Başbakan Recep Tayyip Erdoğan, Avrupa, Ortadoğu, Kuzey Afrika ve merkezi Asya bölgeleri konulu Dünya Ekonomik Forumu (WEF) Zirvesi'nin açılış oturumunda konuştu.

TÜRKİYE, TÜM ÜLKELERE ÖRNEK OLACAK SÜREÇTEN GEÇTİ

Dünya Ekonomik Forumunun, 'dönüşüm içindeki bölgeleri birleştirmek' konulu toplantısının Türkiye'de yapılmasını son derece isabetli aynı zamanda anlamlı bulduğunu belirten Başbakan Erdoğan, şunları söyledi:

"Zira Türkiye son derece zor bir coğrafyanın ortasında tüm zorluklara ve tüm sorunlara rağmen istikrarla demokrasiyle büyüyen çevresinde yaşanan tüm hadiselere rağmen bir güven adası olma konumunu güçlü şekilde muhafaza eden bir ülkedir. Kafkasya Ortadoğu, Kuzey Afrika ve Balkanlar'da içine kapanan ülkelerin başarılı olamayacağı bölgesel işbirliğinden kaçınan bir ülkenin sadece refah değil, huzur istikrar ve güvenlikten de yoksun kalacağı aşikardır. Esasen Türkiye bunun son derece somut bariz herkes tarafından rahatlıkla görülen bir örneğidir. Türkiye'nin yakın tarihine bakıldığında aktif dış politika ve demokratikleşmenin ivme kazandığı dönemlerin ekonomiyi çok güçlü manada desteklediği görülecektir. Demokrasinin kesintiye uğradığı reformların askıya alındığı dönemlerde temel insan hak ve özgülüklerinin yeterince önemsenmediği dönemlerde Türkiye, ekonomik atılım gerçekleştirememiştir. Aynı şekilde içine kapanan bir dış politika anlayışına sahip olduğu bölgesel meselelerde aktif roller üstlenemediği dönemlerde Türkiye, ekonomisini büyütememiş, refah düzeyini yükseltememiştir. Esasen Hükümetimiz idaresinde son 10 yıl aktif barış odaklı bir dış politika ile demokrasi eksenli reformların bir ülkeyi nereden nereye getirdiğini göstermesi açısından son derece manidardır. Türkiye'nin içinden geçtiği süreç belli noktalarda Türkiye'ye özgü olsa da genel manada tüm ülkelere örnek teşkil edecek bir süreçtir. Burada sadece birkaç örneği vermekle yetinmek istiyorum."

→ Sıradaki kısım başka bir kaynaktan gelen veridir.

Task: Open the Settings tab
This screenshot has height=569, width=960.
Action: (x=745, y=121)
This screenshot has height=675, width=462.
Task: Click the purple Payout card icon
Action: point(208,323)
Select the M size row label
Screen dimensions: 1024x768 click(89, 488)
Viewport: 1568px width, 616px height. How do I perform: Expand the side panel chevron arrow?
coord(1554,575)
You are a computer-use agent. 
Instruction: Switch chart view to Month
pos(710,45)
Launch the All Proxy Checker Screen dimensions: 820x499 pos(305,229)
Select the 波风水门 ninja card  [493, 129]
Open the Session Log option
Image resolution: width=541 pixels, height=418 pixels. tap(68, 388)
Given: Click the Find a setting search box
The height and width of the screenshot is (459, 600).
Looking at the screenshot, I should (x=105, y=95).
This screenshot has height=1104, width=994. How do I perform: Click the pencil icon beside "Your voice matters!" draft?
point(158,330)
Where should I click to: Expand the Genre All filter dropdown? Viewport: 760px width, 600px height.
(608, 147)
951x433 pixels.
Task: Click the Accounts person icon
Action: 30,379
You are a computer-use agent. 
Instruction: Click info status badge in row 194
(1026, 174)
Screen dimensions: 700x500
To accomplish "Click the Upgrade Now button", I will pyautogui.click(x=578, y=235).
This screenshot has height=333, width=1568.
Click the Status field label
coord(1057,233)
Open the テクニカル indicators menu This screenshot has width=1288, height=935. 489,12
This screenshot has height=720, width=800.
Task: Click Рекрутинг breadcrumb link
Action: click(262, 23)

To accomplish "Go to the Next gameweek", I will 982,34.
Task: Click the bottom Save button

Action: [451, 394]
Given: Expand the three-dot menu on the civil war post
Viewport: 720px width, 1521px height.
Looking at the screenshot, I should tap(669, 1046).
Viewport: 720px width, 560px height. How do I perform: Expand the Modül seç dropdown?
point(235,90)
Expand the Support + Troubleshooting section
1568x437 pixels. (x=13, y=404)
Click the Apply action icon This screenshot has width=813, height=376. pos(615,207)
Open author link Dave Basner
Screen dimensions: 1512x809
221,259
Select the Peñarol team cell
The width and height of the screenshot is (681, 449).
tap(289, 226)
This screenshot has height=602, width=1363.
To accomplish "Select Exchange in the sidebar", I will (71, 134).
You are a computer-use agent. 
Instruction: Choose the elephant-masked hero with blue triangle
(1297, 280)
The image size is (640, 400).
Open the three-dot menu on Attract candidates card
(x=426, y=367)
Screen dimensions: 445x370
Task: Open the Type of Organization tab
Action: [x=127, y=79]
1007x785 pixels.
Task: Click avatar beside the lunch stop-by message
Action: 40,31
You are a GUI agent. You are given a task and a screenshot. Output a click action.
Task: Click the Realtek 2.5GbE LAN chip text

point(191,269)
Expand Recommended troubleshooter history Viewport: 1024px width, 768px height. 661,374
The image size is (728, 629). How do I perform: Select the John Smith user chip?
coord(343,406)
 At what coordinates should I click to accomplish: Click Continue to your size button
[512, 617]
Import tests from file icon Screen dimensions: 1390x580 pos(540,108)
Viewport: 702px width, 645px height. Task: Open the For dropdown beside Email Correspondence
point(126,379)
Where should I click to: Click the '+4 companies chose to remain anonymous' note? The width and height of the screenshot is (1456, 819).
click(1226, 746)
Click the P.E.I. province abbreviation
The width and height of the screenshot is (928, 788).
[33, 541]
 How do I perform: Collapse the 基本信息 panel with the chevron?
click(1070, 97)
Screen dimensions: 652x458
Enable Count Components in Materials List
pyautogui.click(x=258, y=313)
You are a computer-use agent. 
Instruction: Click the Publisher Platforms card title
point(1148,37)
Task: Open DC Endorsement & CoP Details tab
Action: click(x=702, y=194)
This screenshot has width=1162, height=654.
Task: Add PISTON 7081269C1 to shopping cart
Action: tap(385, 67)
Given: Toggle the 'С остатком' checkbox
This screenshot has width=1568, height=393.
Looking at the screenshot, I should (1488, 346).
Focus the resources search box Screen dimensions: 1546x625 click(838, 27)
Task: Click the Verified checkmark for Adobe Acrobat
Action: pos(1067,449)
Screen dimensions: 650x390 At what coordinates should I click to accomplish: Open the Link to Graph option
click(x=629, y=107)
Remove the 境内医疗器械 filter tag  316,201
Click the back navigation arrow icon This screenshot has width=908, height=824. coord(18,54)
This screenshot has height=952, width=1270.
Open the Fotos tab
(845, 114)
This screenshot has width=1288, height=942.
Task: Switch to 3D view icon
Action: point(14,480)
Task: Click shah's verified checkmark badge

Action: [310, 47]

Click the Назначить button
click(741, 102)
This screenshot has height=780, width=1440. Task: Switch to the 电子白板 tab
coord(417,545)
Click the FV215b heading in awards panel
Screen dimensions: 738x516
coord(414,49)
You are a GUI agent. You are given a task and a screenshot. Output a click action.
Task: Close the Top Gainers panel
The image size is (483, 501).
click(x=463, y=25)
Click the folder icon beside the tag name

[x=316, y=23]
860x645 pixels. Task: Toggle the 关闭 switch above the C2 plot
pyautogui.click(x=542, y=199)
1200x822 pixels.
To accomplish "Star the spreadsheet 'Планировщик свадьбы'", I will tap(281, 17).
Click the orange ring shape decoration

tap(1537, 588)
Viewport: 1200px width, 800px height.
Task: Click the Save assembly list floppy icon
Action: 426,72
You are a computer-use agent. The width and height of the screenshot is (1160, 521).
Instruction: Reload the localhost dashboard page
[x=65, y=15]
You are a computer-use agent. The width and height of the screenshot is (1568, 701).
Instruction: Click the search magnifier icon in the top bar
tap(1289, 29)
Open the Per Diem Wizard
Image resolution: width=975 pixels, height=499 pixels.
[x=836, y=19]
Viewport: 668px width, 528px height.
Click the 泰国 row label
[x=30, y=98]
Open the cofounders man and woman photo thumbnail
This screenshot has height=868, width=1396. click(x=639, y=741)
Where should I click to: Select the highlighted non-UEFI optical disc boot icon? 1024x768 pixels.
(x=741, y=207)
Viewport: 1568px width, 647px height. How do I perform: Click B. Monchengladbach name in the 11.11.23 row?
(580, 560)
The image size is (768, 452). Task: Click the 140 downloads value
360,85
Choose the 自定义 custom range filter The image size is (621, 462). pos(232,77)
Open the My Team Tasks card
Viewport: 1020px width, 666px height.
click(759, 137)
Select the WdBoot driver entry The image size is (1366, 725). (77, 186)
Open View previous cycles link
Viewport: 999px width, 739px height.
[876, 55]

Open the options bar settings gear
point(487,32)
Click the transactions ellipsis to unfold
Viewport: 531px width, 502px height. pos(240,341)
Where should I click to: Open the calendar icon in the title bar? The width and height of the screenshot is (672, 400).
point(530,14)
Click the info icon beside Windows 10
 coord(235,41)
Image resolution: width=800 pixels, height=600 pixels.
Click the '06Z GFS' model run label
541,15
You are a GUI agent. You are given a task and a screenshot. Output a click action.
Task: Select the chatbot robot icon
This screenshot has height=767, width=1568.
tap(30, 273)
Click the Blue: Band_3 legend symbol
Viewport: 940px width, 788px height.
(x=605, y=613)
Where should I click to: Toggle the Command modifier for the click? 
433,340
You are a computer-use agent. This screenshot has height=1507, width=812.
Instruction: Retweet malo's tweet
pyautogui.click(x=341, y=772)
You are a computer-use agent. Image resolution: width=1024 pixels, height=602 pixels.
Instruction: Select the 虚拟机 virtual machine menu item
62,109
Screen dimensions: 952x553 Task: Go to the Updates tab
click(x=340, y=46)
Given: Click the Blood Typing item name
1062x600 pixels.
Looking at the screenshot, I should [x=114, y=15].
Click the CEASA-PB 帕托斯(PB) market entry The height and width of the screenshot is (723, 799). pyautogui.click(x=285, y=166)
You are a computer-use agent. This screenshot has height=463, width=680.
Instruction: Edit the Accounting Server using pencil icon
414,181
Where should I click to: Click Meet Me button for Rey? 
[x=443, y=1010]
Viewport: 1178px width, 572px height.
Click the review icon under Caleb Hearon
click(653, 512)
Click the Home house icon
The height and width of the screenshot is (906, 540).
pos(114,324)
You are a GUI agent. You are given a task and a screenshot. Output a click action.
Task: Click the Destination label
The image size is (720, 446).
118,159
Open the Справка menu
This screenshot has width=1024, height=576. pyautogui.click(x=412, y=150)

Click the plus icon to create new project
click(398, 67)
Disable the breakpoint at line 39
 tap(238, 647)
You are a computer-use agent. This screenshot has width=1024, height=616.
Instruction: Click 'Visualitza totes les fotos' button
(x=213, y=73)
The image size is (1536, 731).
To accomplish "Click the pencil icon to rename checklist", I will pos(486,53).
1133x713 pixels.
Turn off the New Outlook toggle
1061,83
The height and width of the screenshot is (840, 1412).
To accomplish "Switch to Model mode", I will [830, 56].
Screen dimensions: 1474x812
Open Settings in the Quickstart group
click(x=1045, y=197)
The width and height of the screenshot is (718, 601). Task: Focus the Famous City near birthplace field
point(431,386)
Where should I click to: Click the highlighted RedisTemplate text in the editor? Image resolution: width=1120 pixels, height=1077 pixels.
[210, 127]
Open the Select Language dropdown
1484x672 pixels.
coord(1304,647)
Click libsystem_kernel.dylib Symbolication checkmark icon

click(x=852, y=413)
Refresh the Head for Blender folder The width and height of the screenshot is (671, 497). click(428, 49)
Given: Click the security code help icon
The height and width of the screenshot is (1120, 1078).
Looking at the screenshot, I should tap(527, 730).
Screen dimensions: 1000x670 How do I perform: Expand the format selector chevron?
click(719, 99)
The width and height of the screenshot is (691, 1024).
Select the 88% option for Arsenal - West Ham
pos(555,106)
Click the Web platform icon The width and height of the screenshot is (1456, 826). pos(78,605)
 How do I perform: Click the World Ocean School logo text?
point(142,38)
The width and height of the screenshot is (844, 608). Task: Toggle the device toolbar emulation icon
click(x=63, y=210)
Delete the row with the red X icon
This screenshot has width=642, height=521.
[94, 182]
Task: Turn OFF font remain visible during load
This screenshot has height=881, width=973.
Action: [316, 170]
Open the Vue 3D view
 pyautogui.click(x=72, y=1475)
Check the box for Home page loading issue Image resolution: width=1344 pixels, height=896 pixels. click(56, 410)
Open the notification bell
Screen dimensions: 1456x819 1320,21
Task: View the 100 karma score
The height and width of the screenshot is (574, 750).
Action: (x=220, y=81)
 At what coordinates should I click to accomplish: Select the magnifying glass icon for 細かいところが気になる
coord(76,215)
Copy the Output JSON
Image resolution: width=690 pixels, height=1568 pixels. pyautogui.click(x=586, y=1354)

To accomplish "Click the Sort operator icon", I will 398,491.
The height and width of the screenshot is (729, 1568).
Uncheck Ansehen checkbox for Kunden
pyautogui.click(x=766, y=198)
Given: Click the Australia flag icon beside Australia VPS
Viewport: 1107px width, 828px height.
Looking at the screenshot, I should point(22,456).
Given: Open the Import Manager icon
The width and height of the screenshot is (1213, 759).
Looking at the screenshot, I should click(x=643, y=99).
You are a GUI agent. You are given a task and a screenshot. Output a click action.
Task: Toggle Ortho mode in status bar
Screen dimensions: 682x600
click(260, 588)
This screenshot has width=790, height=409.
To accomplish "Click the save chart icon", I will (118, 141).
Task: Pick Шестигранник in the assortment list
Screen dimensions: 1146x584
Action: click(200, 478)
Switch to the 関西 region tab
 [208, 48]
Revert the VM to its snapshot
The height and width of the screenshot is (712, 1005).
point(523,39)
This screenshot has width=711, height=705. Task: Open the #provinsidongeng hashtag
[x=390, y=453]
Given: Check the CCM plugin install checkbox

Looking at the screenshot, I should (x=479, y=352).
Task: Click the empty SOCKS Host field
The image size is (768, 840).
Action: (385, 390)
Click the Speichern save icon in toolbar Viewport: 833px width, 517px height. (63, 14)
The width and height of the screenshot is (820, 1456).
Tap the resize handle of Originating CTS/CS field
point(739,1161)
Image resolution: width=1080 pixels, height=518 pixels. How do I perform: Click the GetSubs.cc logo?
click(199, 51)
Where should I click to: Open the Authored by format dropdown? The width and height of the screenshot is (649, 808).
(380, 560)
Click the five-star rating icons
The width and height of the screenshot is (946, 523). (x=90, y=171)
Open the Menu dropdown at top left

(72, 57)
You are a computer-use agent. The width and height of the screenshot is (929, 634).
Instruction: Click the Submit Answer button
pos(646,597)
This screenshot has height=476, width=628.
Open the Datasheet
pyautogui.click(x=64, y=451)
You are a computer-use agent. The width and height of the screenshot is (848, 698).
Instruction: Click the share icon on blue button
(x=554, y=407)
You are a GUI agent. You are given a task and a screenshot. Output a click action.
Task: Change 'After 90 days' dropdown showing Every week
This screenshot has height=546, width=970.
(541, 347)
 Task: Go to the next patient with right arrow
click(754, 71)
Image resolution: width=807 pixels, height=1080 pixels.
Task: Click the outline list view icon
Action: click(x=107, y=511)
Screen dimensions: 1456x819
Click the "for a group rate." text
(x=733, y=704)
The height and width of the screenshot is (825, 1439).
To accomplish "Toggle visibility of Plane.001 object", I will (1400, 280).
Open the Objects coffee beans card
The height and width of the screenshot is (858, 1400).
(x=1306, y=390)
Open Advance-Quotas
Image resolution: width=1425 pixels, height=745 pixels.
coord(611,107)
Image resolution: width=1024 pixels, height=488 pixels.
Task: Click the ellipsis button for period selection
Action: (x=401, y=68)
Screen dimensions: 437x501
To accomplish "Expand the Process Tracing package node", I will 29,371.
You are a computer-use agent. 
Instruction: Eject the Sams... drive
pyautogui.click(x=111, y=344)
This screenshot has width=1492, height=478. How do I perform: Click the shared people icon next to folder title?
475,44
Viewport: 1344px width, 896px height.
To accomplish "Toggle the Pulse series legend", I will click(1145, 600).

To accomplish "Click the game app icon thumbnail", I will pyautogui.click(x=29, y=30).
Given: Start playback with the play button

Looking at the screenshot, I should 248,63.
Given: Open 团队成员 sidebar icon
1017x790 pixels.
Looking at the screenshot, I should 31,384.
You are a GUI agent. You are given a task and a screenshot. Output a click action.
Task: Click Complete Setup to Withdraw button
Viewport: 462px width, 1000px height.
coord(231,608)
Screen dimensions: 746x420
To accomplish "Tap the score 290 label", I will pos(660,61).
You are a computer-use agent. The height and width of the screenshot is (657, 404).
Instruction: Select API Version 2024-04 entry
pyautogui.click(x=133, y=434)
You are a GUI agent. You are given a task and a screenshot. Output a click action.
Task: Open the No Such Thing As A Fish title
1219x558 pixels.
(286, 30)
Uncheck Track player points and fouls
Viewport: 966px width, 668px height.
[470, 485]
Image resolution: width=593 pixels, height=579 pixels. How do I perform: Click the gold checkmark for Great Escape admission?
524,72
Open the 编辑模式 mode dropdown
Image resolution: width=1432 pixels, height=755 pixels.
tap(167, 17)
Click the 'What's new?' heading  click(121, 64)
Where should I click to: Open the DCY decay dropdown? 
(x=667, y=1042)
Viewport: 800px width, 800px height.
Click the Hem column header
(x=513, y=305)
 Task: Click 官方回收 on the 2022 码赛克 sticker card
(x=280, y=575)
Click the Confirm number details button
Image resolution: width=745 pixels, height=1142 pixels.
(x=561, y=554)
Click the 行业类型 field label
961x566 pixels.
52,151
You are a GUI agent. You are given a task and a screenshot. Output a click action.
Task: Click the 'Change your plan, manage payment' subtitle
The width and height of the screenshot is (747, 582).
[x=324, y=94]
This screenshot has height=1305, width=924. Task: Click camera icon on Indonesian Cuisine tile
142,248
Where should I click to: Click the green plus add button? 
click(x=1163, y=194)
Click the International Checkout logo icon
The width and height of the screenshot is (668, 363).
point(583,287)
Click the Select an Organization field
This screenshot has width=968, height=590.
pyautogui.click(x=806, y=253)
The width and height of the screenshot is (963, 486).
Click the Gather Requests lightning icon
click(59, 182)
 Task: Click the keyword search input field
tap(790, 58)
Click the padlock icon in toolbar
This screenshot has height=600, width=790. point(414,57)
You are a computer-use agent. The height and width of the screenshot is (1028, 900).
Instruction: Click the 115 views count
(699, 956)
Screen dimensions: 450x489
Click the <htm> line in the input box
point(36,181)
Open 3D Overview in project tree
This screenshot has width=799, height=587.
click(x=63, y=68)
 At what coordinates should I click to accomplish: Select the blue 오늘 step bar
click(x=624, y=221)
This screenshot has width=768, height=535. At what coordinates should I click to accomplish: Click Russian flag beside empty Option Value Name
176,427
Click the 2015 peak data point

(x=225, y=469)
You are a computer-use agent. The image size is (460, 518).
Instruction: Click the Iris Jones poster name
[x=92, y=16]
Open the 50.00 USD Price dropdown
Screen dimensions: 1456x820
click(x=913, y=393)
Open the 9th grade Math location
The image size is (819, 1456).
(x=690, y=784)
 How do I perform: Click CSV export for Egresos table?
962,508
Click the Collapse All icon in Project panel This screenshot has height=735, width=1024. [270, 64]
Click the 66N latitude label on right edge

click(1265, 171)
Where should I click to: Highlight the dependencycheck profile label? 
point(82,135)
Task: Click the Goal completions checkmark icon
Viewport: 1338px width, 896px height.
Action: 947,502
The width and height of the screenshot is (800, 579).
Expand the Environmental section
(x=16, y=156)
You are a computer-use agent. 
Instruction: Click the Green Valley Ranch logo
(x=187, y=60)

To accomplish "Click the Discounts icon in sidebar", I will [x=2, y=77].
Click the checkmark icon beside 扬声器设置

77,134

İMF'YE OLAN BORÇ SIFIRLANACAK

"Türkiye ekonomisi son 10 yılda. yıllık ortalama büyüme hızı 5.3 olma başarsını göstermiştir. Bu 10 yılda küresel ekonomik krizin de bulunduğu dikkate alınırsa yılda ortalama yüzde 5.3 büyüme kuşkusuz önemli bir başarıdır" diyen Başbakan Erdoğan şöyle konuştu:

"2011 yılında Türkiye, dünyada Çin'den sonra en fazla büyüyen ülke olmuştur. Ekonomisini yüzde 8.5 gibi yüksek bir oranda büyütmüştür. 2002 yılında 230 milyar dolar milli gelir 2011 yılında 3 kat artışla 772 milyar dolara ulaşmıştır. Kişi başına milli gelir aynı şekilde 3 kat büyüyerek 3 bin 500 dolardan 10 bin 444 dolara ulaşmıştır. Dış ticaret hacmimiz 2002 de 88 milyar dolar, 2011 sonunda 376 dolara yükselmiş yani 4 kattan fazla artış kaydedilmiştir. Turizm gelirimize baktığımızda 2002'de'ki 8.5 milyar düzeyinden bugün 23.5 milyar dolar düzeyine çıkmış. Yıllık 1 milyar doları geçemeyen uluslararası doğrudan yatırımlar ise 2011'de 16 milyar dolara ulaşmıştır. Hemen tüm ekonomik göstergelerimiz, küresel ekonomik krizin ağır seyrettiği 2009 yılında bir miktar gerileme gösterse de bu gün kriz öncesi dönemleri aşmış durumdadır. İhracatta büyümede turizm gelirlerinde doğrudan yatırımlarda bütçe dengesinde borçlanma faizlerinde Türkiye, krize rağmen çok olumlu bir performans sergilemiştir. Küresel kriz sürecini İMF ile borç anlaması yapmadan atlattığımızı da burada ifade etmek istiyorum. Öyle ki, Türkiye'nin stand by anlaşmalarından dolayı 2002'de İMF'ye borcu 23.5 milyar dolar iken bugün bu borç 1.7 miyar dolara kadar düşmüştür. 2013 yılının Nisan ayında Türkiye, İMF'ye olan borcunu tamamen sıfırlamış olacaktır. Ekonomide kaydettiğimiz bu başarı sadece bununla kalmıyor. Bakınız 2002 sonunda Merkez Bankamızın döviz rezervi 27 milyar dolardı ama dün itibariyle Merkez Bankamızın döviz rezervi 92 milyar dolardır. Hiç kuşkusuz ülke içinde istikrar ve güvenin eseri olduğu kadar aktif barışçı bir dış politika ve demokratikleşmenin de eseridir bu gelişmeler. İstikrar ve güvenin Türkiye için olduğu kadar bölgemizdeki her ülke için de hayati derecede unsurlar içinde olduğu açıktır."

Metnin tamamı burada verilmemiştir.